### COMPITO ASSEGNATO A
Ripeti parola per parola il brano sulle note a margine, da "Ricordo i tempi" giù fino a "potrebbe essere nostra.".
### COMPITO ASSEGNATO B
Riprendi il brano sulle note a margine e portalo avanti da dove si interrompe.

Lo scritto ai margini, le note e le bibliografie a piè pagina mi hanno sempre affascinato.
Ricordo i tempi di una loro lettura quasi esclusiva, fatta tralasciando tutto il resto, al domani. Una periferia di riferimenti o di dispersioni, mi sembra parte della mia vita. Ed ora, invece di svilirla o aspettare “la vera vita” si realizzi, li riconosco, li osservo, ne invoco il mistero.
Ciò che viene emarginato, vive eppure , forse, proprio quella vita che noi temiamo, potrebbe essere nostra.
Sì, come se la vita non possa escludere nessuna vita, ed essere nient’altro che quello che è, al confine sottile segnato dalla trasformazione e dalla morte. Su questo confine si smarriscono e si scolorano le immagini prese della vita, del viaggio che riconosciamo?

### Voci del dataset
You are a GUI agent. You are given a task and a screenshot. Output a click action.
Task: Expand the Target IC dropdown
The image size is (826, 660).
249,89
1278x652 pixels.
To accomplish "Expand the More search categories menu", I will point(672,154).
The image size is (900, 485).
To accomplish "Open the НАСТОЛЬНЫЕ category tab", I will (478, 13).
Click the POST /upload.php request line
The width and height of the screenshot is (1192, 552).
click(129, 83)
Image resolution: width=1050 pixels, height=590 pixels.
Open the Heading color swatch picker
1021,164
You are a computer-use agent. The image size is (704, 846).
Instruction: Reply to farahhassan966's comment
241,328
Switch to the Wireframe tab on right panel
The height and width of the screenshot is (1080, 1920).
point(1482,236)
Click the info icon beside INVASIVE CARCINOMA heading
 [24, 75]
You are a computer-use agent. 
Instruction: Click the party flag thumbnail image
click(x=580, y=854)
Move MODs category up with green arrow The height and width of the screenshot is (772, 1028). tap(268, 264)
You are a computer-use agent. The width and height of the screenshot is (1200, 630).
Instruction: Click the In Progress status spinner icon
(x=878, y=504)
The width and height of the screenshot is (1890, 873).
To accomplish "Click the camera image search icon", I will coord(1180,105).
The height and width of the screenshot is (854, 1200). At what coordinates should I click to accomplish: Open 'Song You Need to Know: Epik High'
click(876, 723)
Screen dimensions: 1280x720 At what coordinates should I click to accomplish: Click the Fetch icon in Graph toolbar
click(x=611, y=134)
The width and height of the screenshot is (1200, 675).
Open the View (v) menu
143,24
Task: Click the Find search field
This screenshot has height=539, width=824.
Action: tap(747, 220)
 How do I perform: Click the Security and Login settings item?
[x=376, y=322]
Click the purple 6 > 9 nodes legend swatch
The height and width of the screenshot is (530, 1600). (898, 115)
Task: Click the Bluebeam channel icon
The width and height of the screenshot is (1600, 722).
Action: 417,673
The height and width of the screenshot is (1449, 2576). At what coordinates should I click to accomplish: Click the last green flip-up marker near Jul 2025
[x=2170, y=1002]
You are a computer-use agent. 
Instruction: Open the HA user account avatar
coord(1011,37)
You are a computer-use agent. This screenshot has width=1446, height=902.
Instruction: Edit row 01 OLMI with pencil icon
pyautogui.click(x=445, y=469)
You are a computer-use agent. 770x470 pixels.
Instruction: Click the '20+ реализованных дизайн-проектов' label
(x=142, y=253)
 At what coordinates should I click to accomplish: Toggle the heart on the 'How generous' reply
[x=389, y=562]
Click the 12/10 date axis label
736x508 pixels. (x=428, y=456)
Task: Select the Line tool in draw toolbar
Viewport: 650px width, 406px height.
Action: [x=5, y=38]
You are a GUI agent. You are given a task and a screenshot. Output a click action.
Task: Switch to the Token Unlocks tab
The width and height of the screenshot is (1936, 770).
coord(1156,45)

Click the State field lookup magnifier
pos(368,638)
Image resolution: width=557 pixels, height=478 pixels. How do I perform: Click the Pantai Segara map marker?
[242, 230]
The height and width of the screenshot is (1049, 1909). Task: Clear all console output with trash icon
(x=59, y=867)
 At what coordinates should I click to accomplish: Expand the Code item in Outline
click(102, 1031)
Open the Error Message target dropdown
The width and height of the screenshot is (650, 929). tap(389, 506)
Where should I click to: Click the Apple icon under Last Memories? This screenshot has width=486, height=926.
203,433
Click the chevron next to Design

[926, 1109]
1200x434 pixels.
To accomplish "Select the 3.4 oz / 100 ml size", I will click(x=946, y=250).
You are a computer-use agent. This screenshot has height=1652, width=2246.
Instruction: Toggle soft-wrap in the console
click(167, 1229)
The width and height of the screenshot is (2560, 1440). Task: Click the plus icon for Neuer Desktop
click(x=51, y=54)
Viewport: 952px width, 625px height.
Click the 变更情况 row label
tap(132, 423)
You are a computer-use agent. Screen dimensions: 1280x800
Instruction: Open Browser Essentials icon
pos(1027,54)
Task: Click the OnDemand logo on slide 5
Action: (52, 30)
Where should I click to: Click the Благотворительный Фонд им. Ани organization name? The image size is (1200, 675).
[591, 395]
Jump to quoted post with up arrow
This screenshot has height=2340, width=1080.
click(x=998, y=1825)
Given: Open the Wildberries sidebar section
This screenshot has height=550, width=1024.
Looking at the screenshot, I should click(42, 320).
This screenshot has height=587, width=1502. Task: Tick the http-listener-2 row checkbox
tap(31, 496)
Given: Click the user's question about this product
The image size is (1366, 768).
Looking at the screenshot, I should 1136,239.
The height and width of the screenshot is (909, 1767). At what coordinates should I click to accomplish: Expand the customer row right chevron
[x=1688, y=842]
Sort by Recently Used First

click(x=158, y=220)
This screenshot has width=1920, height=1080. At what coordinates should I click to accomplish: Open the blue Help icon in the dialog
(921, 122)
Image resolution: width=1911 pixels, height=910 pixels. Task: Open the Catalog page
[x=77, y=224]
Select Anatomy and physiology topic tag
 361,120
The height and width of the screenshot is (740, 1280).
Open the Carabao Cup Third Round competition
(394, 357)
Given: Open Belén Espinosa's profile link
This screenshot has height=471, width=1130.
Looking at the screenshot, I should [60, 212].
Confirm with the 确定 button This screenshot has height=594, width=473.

### RISULTATO FINALE A
Ricordo i tempi di una loro lettura quasi esclusiva, fatta tralasciando tutto il resto, al domani. Una periferia di riferimenti o di dispersioni, mi sembra parte della mia vita. Ed ora, invece di svilirla o aspettare “la vera vita” si realizzi, li riconosco, li osservo, ne invoco il mistero.
Ciò che viene emarginato, vive eppure , forse, proprio quella vita che noi temiamo, potrebbe essere nostra.

### RISULTATO FINALE B
Lo sto chiedendo, perché non riesco a ritrovare (trasferire sul pc, e tanto meno stampare o pubblicare) le foto del viaggio e neanche altre foto prese prima o dopo.
La Mongolia mi ha regalato il senso del silenzio che non è fatto di assenza di parole, è spazio. Uno spazio di ascolto, fluire di un tempo che è solo qui, ora.
Così, (qui ora) non sia una formula, ma l’ascolto del respiro che arriva fino a me, chissà da dove (chissà da chi). Importante, non affibiargli né nome né luogo. Ascoltare.
” Is it time, is it now?.”
E’ sempre ora, no?
It’s always n o w , isn’t it?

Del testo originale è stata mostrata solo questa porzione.